The Office of the Information and Privacy Commissioner for British Columbia has published another document to help businesses improve online privacy practices. This comes after an August 2013 report from Global Privacy Enforcement Network (GPEN) that shows B.C. companies have work to do to make their privacy policies clear and accessible to the public.
GPEN is an organization that enforces privacy laws at the national and sub-national level. Agencies in the following countries and regions have been accepted as members of GPEN: Canada (British Columbia), Australia (Victoria, Queensland), the European Union (Bulgaria, Berlin, Czech Republic, France, Germany, Ireland, Italy, Netherlands, Poland, Slovenia, Spain, Switzerland), Israel, Korea, New Zealand, United Kingdom (Guernsey) and the United States.

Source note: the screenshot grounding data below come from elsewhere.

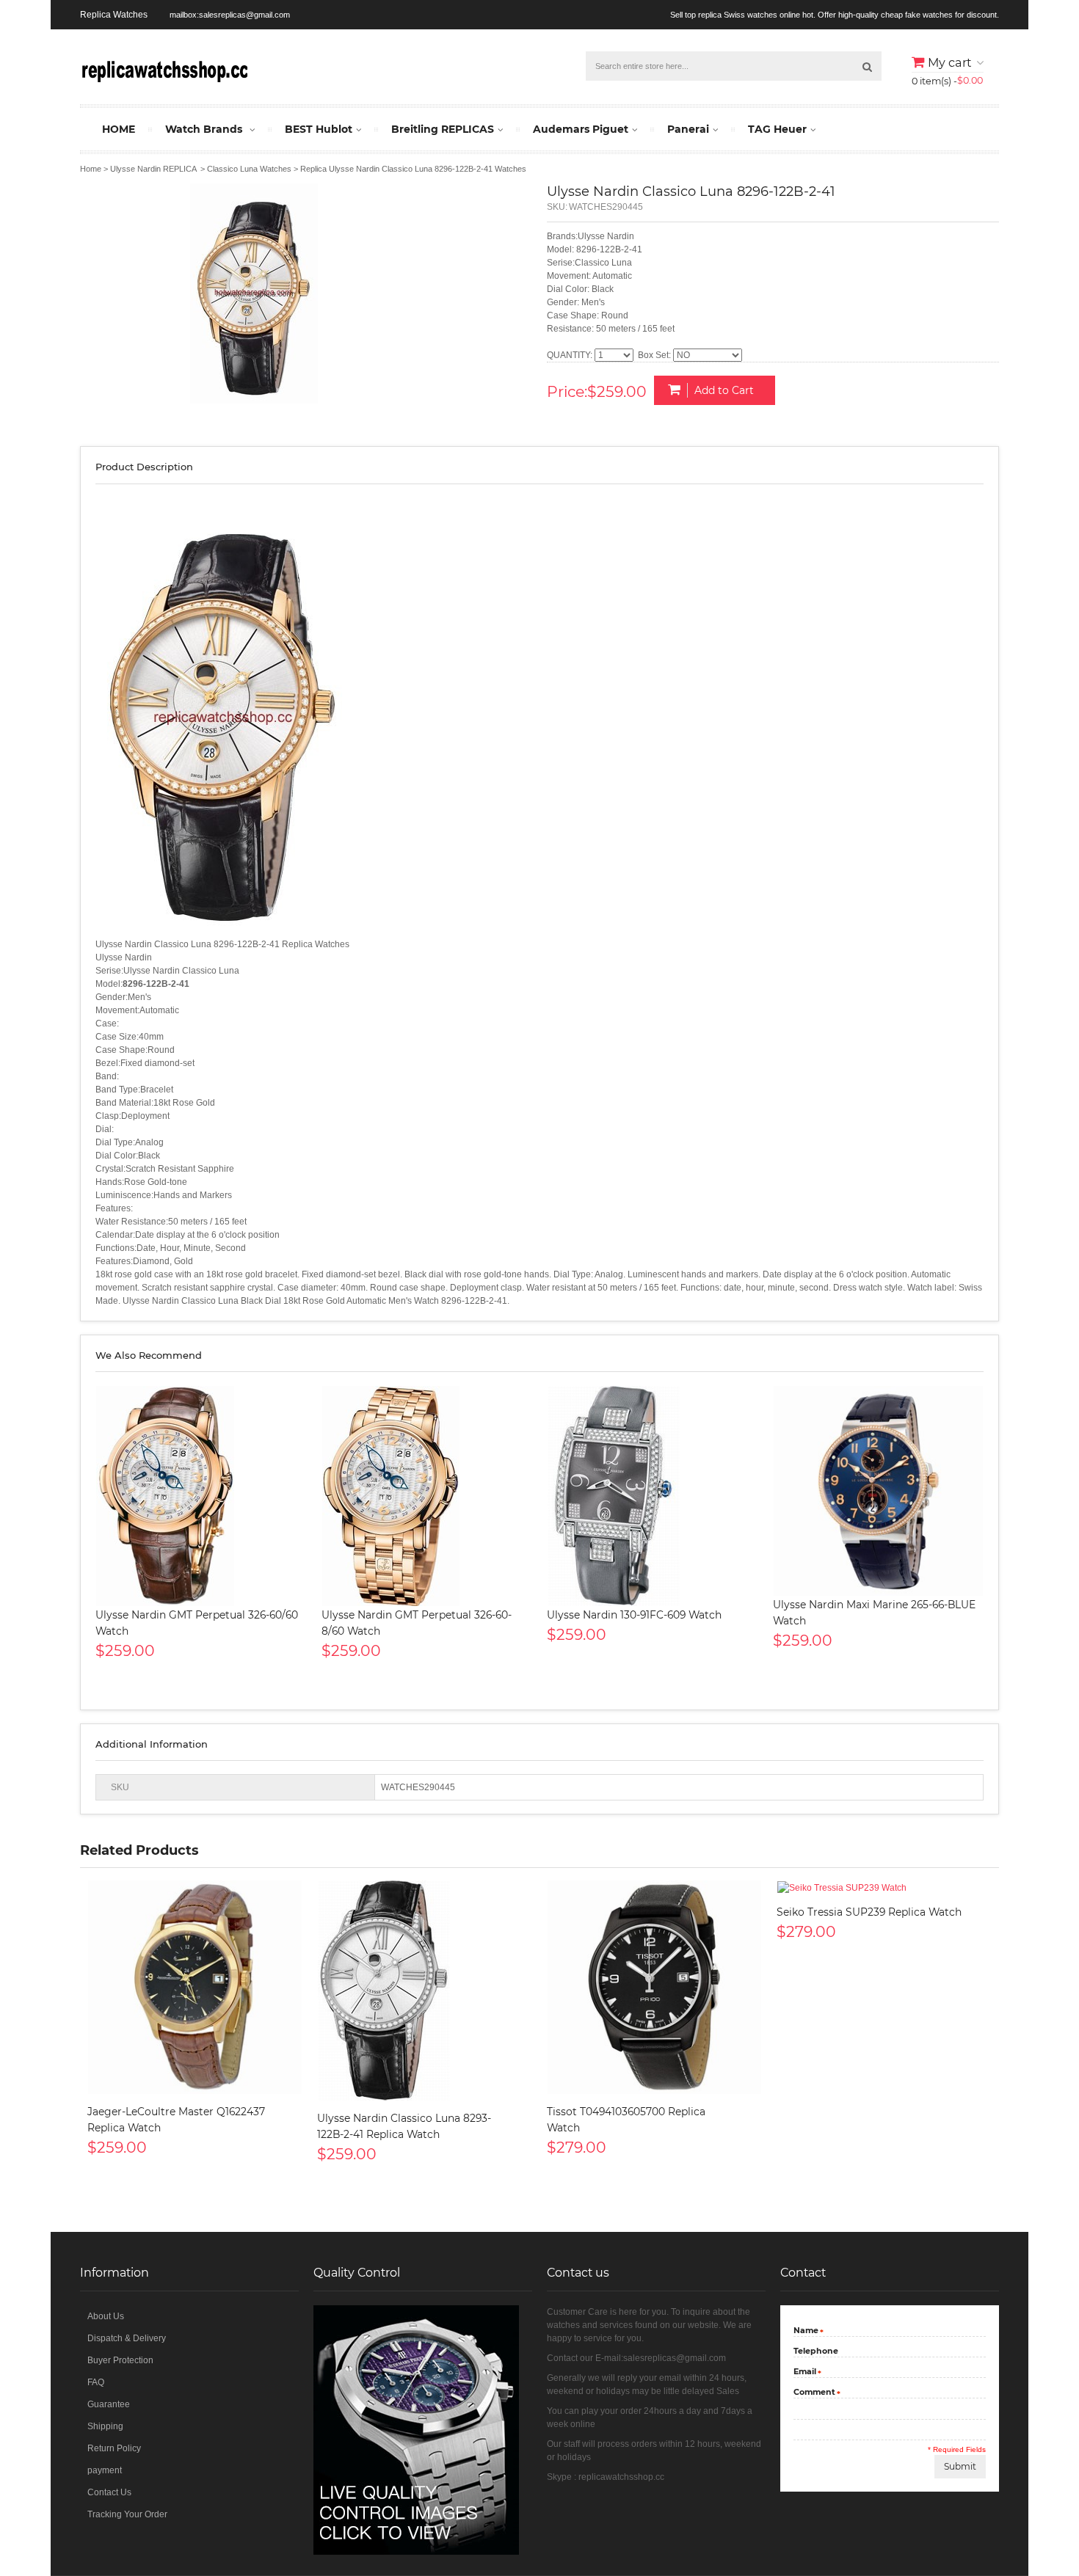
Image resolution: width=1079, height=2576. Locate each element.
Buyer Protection (120, 2360)
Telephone (815, 2351)
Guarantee (108, 2404)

As part of their mandate, GPEN partners assessed more than 2,000 private sector websites to see what companies were telling users about the amount and type of personal information being collected, used and disclosed. The Internet sweep was meant to replicate the consumer experience by spending a few minutes per site checking for performance against a set of common indicators.
On a smaller scale, the Office of the Privacy Commissioner did the same and examined more than 250 websites doing business in the province, including charities, private colleges, law firms, credit unions, retailers, property management companies and health care organization.
|Global results||B.C. results|
|Total number of websites searched||2,186||254|
|Total number of sites for which one or more concern was identified||1,091 (50%)||253 (99%)|
The results of both examinations indicate among other things that
- there was not enough information to users about the type and amount of personal information they collect
- the policies were written in technical or legalistic language, making it difficult for the average user to understand what they were consenting to
Commissioner Elizabeth Denham said,
“B.C. businesses should be open and transparent about how they collect, use and disclose personal information, and to provide meaningful information about their personal information practices in clear and plain language. Customers must be able to make informed decisions about how their personal data will be used and to take steps to protect their privacy.”
The Personal Information Protection Act require B.C. organization to develop and put into practice policies and procedures to protect the personal information that they collect, use and disclose.
To develop policies and procedures that protect personal information, organizations must first identify the reasonable purposes for which their organization collects, uses and discloses personal information. This allows the organization to determine what information it needs to fulfill its business purposes and ensure that personal information is collected, used and disclosed only for the reasonable purposes that they have identified.
Once drafted, organizations need to communicate their privacy policies to customers and employees. They should make information available explaining their policies and procedures, such as in brochures, contracts and on websites.